我々が親分をちやほや囲んでいる間にしれっと一緒に温泉につかった金ちゃんからも冷えたミルクを要求されるなどしつつ、親分の広すぎる背中に念入りにブラシを掛けてもっさりと抜け毛を回収。こんなこともあろうかと完全に我々の行動を読み切った大森林の間際の町の冒険者ギルドが事前に用意した書類にサインし毛と一緒に納めた。

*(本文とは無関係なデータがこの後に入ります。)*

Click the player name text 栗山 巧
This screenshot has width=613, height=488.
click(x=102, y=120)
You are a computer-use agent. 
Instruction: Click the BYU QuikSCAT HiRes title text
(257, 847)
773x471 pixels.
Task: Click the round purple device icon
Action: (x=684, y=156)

なぜだろう、決していい意味ではない我々の理解者が増えて行く。
そうする内に体が冷えて、温泉のふちに腰掛けて足湯。からの、お湯が湯舟にひたひたなので結局ズボンがびしょ濡れになりここまでくるともう変わらないのではないかと服を着たままずるずると結局全身で湯舟につかる。
しょうがない。これはもうしょうがない。
冬の温泉、しかもサルと一緒。
最高ではないのだろうかとしみじみゆっくりしていると、なんか人数が増えていた。
「ご無沙汰じゃないっすか。ひどいっす。秋にはくるかと思ってたのに、ひどいっす」
なんだかんだで寒さに勝てず温泉につかりふええと溶ける我々にまざり、冷えたミルクをくいっとやるのは大森林の薬売りだった。
なんかいた。びっくりした。雪山の怪談くらいナチュラルに増えてた。
植物性の笠と荷物をぽいっと置いて湯につかりもう見た感じ薬売りなのかなんなのか解らなくなっているその人物は、ミルクの入ったコップがあるのと逆の手にウロボロス焼きをしっかり持って湯気でふやけちゃうと急いでばくばくと食べていた。
そのどちらもひどいひどいと責められながらにねだられて我々が提供したものではあったが、これだけが楽しみでやってんす! などと言われるとちょっと悪い気はしなかった。
冷えたミルクを渡しただけの、私ですらそうなのだ。
ウロボロス焼きの監修に加え、これまで数々の料理やお菓子を製作してきたメガネとなると、肩までつかった湯舟のお湯をざぶざぶさせて「えー? そーぉ?」と、まんざらでもなく体をぐねぐねさせていた。うれしそう。だいぶ転がされている。